Verzoeker meent dat verwerende partij bij de evaluatie van de informatie met betrekking tot de situatie van verzoekers om internationale bescherming in Italië, met betrekking tot de zeer jonge leeftijd van verzoeker (19 jaar) alsook met betrekking tot de beoordeling van de omstandigheden van zijn eerder verblijf in Italië en verzoekers psychische kwetsbaarheid en het bijkomend risico hiervan voor verzoekers fysieke en mentale integriteit in geval van terugkeer naar Italië, een manifeste beoordelingsfout begaat.

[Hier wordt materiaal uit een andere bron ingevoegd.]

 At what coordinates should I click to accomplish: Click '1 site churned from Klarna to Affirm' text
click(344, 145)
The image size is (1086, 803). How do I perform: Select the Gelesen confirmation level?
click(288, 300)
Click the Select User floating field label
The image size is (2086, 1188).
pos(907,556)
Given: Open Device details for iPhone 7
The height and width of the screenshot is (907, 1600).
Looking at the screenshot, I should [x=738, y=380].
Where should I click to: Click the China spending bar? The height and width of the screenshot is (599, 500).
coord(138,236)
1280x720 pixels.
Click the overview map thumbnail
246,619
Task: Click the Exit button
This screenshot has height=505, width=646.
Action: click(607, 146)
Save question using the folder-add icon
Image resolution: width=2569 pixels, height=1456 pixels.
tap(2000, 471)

Immers, zowat alle door verwerende partij in de bestreden beslissing zelf aangehaalde rapporten en passages wijzen erop dat verzoeker na een overdracht aan Italië hoogstwaarschijnlijk geconfronteerd zal worden met ernstige belemmeringen wat betreft de toegang tot de asielprocedure en wat betreft de toegang tot opvang, accommodatie en ondersteuning. Uit deze rapporten blijkt onder meer dat hij minstens gedurende een aanzienlijke periode geen beroep zal kunnen doen op enige vorm van opvang, en dat bovendien een grote kans bestaat dat hij definitief wordt uitgesloten van de toegang tot accommodatie, daar hij in het verleden reeds in een opvangstructuur verbleef (zie verder).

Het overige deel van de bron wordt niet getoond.